Someone in my family told Brooklyn we are eating at Cinderella's castle when we go to Disney World in November. The funny thing is Brooklyn has no clue when November is so everyday she tells me she wants to eat at the castle when I ask her what she wants for lunch! It is going to be a long 6 months!
Brooklyn got a new stroller for her dollies but isn't allowed to have until she goes poop in the potty (refer to old blog). She refuses to go number 2 in the potty but really really want her stroller. Anyways she comes to me one night and saysBrooklyn: "My dolly so heavy."Me: "I sorry."Brooklyn: "I think I need my stroller to put heavy dolly in."She thinks she is so slick! Must get it from her dad!
We are pulling into Walmart yesterday and Brooklyn says, Brooklyn: "I get a snow white toy?" Me: "We'll see." Brooklyn: "Don't say no mama. You be nice to me." Honestly what do you say to that?
Brooklyn wakes up a Grandma Lemmons house this morning and tells grandma, Brooklyn: "I wanna make cookies!" (At 8:30 in the morning I might add.) Grandma: "I've got to go to work right now." Brooklyn: "Grandma, girls don't go to work, boys do." Where she gets her logic I'll never know. Hope grandma is ok!
I picked up Drew yesterday and he tells me that he got his license to shoot birds. (Which I am not a fan of of but that is up to him). Anyways he says he was able to go hunting last week. I said- ME: "How did you do?" DREW: "I can't hit the broad side of a barn" just a serious as can be.
Grandma and Brooklyn were making cookies and grandma happened to be a little tired. In the process of making cookies Brooklyn spilled a glass of juice that was on the counter. Grandma apparently said a little too loud "GET DOWN!" Brooklyn ran off crying, a few minutes later she returned and said to Grandma "Grandma, you scared me to crap!"
Brooklyn: Mom, you know what? Me: What? Brooklyn: (In her most serious voice) Trix are for kids! And that silly rabbit keeps trying to get them! He is such a silly rabbit!

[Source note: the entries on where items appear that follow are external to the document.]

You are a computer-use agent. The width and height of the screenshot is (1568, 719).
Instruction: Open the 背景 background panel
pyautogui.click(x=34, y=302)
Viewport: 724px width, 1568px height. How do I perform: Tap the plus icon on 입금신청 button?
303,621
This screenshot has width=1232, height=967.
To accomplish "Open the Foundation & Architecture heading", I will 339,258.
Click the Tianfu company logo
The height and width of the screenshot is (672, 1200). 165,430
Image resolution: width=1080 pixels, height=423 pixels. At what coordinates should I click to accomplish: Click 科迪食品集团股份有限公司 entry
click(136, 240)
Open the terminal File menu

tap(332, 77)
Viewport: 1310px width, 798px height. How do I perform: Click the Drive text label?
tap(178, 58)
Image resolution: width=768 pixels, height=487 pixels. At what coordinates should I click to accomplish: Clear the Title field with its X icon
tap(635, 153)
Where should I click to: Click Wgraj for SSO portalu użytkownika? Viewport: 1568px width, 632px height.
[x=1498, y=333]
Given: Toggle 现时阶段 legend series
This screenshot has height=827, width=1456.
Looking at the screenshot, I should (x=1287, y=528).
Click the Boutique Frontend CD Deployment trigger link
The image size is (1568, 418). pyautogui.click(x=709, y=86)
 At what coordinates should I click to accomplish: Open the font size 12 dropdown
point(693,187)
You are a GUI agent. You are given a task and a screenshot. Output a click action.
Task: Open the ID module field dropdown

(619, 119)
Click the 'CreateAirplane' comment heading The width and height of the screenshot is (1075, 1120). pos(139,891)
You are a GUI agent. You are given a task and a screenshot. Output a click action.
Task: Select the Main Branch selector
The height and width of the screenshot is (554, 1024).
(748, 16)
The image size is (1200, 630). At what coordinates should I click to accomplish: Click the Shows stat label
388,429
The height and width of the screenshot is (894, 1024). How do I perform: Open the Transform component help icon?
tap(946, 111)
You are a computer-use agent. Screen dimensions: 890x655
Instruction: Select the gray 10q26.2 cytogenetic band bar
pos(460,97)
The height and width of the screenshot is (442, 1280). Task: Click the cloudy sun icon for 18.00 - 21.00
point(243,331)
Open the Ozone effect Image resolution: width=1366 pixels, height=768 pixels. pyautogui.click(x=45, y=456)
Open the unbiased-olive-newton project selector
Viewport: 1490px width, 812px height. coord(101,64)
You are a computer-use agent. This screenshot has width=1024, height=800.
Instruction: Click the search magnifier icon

04/10 As I was putting the girls down for a nap I told Baylee that if she got out of bed I was going to spank her butt (I have to threaten in order for her to stay put!) Brooklyn always has to add as soon as I say I am going to spank someones butt "With a spoon." I don't know where she got that from. Anyways Baylee this time decided to say "With a spoo, or a fooook, or a knife. Really harrrd. All I could do was laugh.
5/10 We went into the bathroom this evening and miss Baylee had about 15 of the band-aids removed from the paper, spread out and stuck to the bathroom counter. ARRRGGGG!
Baylee and Jaxsen were going crazy tonight wrestling and running all over the living room! Andrew looked at them as they were crawling all over him and said "Who put a quarter in you?" Baylee responded by saying "ME!"